━━━━━ Records to process
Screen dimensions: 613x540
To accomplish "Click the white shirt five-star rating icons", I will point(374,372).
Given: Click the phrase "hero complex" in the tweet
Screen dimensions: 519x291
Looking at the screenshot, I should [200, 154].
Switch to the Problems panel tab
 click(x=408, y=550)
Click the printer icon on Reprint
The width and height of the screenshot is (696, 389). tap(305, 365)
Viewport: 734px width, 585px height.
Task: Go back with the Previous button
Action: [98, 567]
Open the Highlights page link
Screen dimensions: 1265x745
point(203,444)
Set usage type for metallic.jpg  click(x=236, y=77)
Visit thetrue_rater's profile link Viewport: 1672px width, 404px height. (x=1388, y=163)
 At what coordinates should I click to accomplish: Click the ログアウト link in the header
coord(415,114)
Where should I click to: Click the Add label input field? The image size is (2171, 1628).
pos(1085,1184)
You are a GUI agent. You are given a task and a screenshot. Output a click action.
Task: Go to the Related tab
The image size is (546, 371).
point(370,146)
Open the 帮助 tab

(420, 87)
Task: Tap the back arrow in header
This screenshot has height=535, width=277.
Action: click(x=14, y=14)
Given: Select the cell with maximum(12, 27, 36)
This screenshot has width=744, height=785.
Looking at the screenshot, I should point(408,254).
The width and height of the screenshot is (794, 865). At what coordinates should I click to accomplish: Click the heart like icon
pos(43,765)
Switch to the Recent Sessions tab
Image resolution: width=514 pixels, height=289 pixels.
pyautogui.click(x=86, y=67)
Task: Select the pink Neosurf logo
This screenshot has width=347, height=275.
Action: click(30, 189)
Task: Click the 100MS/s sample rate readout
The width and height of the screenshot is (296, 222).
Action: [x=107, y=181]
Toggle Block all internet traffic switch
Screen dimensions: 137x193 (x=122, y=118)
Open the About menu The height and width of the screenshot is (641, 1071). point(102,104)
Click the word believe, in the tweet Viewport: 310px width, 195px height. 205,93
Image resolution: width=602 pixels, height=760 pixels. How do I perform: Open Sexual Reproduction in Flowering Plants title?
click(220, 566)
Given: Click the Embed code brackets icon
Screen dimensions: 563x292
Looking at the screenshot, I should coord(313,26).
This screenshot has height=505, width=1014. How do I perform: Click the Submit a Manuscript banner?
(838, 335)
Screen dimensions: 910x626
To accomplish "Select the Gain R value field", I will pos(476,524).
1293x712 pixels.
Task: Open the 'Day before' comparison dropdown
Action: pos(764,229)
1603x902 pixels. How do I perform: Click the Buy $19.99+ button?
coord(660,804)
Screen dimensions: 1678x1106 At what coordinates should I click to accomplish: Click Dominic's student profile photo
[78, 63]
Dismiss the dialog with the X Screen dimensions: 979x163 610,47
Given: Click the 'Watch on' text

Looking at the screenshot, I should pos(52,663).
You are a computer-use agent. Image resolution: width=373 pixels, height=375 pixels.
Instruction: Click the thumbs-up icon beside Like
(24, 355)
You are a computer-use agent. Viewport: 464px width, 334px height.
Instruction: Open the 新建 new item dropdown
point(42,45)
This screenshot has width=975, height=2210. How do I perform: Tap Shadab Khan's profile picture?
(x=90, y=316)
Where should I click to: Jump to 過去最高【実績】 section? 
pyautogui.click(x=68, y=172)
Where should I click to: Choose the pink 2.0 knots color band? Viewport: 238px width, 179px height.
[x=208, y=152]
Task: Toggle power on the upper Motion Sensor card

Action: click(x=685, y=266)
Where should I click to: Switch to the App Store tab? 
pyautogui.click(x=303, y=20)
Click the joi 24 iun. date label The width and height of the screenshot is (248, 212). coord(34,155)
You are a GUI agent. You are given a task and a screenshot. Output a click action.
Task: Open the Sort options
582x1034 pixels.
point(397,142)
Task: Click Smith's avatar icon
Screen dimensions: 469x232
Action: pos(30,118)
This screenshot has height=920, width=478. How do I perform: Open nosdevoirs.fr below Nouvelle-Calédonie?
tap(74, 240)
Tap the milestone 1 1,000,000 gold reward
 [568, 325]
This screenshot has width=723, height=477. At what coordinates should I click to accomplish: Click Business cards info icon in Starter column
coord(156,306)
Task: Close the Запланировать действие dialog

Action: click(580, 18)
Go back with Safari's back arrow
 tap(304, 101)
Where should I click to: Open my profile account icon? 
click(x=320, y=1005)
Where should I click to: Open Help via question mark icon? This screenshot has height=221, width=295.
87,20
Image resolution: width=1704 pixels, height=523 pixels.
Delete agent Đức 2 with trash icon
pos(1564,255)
━━━━━━━━━━
**Exercise goal**:
Looking at the data above, show all lines where the word "tweet" occurs.

**Written answer**:
Given: Click the phrase "hero complex" in the tweet
Click the word believe, in the tweet Viewport: 310px width, 195px height. 205,93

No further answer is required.